Security and permissions
Secure by design
At Pullpo, we are committed to the protection of all user and organization data that our customers entrust to us. We use well known best practices in security and privacy.
Data storage and encryption
Pullpo never stores the content of any messages sent through GitHub or Slack channels. We only store message identifiers to link messages and keep conversations on both platforms synchronized if a user edits or delets their message. To read, edit, delete or otherwise access GitHub or Slack messages, a platform specific Access Token is required. Each Access Token is unique to their organization. We store this token using industry-standard encryption (AES-256).
Data sent to us through GitHub and Slack events is securely encrypted in transit by protocol (HTTPS/TLS) and signed with a shared secret so that we are able to validate the origin of the events and prevent external actors to impersonate your organization's members.
Third party services
With the exception of one feature (explained below) we keep everything in-house. Pullpo does not share any of your data, messages or code with any third parties.
The feature AI Summarizer is a useful way to get into context quickly. Whenever a pull request is first created, the diff contents are processed by an LLM with instructions to briefly review and summarize the most relevant code changes. This way, a reviewer that has to manage multiple code reviews at once can read the summary to get an overview of what the discussion is centered around. To generate this summary we integrate with the OpenAI API.
Go completely private!
If you don't trust OpenAI with your software changes you can simply deactivate this feature in the settings page. Once deactivated, Pullpo will never access your code. By default, this feature is deactivated on new installations.
Security Policy
Security infrastructure: Network and Physical layers
- Pullpo servers and production database operate and are under the protection of DigitalOcean. Refer to DigitalOcean's Security Page to learn about its security features (like AICPA SOC 2 Type II and SOC 3 Type II certifications, CSA STAR Level 1 and GDPR compliance).

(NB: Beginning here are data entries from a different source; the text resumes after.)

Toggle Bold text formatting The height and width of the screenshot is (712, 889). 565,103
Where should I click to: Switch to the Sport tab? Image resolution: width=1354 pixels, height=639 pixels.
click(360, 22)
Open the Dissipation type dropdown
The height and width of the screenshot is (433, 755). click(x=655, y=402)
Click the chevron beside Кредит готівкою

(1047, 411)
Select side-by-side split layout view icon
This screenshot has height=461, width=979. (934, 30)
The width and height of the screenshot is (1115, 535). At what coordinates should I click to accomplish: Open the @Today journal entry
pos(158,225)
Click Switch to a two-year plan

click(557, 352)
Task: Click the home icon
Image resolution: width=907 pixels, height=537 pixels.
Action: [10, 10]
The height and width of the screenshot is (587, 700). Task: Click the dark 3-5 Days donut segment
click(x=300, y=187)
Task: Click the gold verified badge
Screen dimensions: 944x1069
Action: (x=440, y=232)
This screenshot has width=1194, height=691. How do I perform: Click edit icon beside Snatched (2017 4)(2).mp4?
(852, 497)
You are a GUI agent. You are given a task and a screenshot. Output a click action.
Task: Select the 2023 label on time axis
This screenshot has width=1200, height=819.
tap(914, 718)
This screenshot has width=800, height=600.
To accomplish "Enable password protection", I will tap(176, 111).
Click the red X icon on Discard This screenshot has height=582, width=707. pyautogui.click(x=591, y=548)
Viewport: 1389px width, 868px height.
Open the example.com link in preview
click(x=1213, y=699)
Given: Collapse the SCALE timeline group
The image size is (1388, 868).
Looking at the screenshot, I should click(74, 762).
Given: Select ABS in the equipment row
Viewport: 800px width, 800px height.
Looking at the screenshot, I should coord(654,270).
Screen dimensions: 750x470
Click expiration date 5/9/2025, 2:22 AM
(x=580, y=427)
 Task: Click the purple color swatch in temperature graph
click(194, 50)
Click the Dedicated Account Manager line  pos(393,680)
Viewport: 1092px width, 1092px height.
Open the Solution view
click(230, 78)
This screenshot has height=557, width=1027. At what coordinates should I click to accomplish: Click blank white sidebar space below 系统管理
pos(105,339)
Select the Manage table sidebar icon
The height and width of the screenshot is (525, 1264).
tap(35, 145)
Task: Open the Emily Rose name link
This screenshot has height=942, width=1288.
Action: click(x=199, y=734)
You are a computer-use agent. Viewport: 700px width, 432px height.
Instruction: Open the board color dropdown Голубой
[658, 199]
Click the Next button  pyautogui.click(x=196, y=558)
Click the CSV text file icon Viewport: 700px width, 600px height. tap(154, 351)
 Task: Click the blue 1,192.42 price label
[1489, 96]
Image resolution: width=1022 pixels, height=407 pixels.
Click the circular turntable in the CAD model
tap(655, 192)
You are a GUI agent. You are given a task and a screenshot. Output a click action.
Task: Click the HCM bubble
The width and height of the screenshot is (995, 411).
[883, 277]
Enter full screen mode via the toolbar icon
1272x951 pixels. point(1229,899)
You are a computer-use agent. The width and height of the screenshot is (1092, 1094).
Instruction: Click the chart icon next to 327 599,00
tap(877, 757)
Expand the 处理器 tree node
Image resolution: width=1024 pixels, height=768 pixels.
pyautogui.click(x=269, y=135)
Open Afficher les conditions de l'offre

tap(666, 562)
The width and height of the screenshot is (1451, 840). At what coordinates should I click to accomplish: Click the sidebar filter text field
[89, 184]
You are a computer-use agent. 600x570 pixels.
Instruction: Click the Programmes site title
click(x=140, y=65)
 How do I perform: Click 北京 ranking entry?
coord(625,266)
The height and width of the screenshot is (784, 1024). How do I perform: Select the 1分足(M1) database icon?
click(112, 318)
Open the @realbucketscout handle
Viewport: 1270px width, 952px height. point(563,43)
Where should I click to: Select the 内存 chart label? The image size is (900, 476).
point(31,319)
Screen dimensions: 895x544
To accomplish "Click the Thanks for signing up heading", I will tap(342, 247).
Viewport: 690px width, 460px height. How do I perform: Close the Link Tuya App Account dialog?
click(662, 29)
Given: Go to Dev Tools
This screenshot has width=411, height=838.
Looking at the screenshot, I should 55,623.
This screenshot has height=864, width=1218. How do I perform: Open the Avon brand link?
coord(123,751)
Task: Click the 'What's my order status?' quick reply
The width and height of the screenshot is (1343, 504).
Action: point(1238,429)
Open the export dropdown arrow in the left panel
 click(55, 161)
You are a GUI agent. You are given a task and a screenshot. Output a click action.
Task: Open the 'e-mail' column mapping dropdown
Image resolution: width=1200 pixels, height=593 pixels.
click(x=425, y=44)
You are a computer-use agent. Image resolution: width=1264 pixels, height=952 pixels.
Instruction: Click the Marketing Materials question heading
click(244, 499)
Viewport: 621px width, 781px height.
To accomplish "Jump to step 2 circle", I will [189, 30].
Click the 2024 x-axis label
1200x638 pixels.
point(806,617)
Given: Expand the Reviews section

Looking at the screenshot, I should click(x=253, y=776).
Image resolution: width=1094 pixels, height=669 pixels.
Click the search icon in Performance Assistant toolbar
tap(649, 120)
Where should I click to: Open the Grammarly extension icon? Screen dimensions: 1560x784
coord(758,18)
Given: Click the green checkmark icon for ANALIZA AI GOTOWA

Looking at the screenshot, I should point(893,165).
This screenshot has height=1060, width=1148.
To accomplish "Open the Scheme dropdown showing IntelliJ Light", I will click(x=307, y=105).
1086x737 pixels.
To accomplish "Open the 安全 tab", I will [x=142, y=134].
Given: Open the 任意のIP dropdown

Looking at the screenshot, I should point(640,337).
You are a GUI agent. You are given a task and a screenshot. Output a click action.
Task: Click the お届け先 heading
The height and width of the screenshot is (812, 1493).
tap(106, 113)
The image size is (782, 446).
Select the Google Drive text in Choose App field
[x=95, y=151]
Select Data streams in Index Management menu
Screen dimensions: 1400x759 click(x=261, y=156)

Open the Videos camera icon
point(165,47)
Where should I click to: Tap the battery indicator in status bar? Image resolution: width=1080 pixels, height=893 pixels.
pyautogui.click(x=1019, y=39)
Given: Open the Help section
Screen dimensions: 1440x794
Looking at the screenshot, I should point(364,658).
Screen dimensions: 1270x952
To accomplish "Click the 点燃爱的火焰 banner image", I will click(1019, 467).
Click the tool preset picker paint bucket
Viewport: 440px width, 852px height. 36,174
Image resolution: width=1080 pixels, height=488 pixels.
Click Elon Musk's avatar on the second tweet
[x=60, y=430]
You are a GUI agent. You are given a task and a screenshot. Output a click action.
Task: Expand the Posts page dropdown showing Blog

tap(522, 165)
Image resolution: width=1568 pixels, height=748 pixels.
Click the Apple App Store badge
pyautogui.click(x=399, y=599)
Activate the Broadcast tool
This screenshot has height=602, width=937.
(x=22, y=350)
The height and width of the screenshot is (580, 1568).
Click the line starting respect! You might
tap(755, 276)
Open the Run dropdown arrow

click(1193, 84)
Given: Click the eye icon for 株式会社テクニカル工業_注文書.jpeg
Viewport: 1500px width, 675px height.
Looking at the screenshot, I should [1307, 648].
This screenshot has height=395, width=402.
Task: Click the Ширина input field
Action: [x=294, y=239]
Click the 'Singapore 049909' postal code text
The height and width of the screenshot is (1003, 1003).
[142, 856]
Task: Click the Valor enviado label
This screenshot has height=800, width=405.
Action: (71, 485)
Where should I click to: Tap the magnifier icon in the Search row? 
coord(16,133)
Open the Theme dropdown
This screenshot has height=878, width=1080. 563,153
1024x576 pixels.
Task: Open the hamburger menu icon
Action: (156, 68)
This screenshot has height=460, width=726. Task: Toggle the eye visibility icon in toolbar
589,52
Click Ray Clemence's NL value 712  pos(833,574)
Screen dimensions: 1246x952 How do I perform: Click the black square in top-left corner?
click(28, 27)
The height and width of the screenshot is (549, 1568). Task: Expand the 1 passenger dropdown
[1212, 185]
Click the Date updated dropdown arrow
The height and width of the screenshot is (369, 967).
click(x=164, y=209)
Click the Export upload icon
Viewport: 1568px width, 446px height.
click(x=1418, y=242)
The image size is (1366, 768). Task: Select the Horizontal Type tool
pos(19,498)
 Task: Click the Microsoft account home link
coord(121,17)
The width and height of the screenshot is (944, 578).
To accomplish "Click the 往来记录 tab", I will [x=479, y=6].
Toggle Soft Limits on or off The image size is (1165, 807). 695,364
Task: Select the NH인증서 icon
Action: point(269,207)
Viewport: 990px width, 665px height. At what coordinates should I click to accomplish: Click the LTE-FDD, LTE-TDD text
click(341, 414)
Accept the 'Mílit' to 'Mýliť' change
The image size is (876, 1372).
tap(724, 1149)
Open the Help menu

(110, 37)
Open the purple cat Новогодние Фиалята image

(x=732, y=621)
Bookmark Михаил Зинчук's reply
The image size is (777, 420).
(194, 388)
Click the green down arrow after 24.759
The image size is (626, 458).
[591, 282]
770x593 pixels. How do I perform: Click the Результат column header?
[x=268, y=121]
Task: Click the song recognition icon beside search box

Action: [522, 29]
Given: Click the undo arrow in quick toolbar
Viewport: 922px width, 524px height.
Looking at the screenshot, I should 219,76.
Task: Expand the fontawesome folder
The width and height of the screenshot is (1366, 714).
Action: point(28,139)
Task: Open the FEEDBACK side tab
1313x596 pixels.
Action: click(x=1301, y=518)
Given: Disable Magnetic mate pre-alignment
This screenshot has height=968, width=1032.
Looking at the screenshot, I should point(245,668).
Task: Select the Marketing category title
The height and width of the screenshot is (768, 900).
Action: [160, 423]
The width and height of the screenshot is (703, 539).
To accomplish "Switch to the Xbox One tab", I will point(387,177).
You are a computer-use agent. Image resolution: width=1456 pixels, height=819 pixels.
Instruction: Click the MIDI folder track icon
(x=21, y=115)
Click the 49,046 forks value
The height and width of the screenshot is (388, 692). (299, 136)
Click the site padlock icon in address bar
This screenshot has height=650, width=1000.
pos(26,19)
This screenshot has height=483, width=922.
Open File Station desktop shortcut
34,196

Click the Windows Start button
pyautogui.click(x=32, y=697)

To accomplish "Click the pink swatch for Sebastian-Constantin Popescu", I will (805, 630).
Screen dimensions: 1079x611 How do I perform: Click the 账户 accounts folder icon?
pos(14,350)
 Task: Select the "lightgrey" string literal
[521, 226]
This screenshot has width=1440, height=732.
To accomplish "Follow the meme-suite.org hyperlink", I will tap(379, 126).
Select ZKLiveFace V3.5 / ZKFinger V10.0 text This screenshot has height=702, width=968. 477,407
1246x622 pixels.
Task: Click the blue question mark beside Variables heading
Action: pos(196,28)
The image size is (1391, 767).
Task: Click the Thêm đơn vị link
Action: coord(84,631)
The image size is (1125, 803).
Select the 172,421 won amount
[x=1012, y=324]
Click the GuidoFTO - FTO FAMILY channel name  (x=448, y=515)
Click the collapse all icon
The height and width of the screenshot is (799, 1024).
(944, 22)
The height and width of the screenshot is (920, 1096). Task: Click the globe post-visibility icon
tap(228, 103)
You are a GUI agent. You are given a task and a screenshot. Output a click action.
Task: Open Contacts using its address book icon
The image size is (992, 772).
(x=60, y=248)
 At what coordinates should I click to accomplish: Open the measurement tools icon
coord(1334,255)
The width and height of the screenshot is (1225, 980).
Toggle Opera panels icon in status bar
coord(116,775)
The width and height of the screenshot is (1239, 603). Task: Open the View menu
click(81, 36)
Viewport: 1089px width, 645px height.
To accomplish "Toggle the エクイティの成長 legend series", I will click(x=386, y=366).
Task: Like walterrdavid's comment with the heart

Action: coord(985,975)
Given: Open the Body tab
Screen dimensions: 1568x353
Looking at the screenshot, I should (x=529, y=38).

- Access to the production database is restricted to Pullpo's cluster on DigitalOcean, which means potential hackers cannot reach it directly from the Internet.
- Pullpo's cluster uses firewalls with rules to block unauthorized connections; and network access controls to prevent unrecognized IP addresses from reaching the servers.
- DigitalOcean regularly makes backups of Pullpo's production database to minimize or prevent data loss in case of unexpected outages.
Data encryption and management
- Sensible data like Access Tokens are encrypted using strong industry-standard AES-256 encryption.
- Data sent or retrieved from both Slack and GitHub is encrypted while in transit by using the HTTPS/TLS protocol as well as verifyiable by cryptographic signature.
- Decryption keys are kept secret at all times, and access to them is restricted to top-clearence Pullpo employees only.
- Access to the production environment and backoffice tools requires unique Zero Trust Cloudflare Access authorization. Any activity gets registered in Digital Ocean's logs.
Response to security breaches
- All customers that are believed to have been affected by the breach will be notified within 48 hours from the discovery (unless delayed by law enforcement request and/or legitimate needs to investigate, mitigate and/or correct the vulnerability responsible for such breach before providing notice).
- Breach notices will include but will not be limited to:
- Description of the incident and vulnerability that caused it.
- Scope and extent to which data is believed to have been accessed and/or affected by the breach.
- Date and time of discovery of the breach and of the breach itself, if known by Pullpo engineers at the time of notice.
- Concrete actions that Pullpo has taken to mitigate any harm that might have derivated from the incident, an to prevent similar incidents to happen in the future.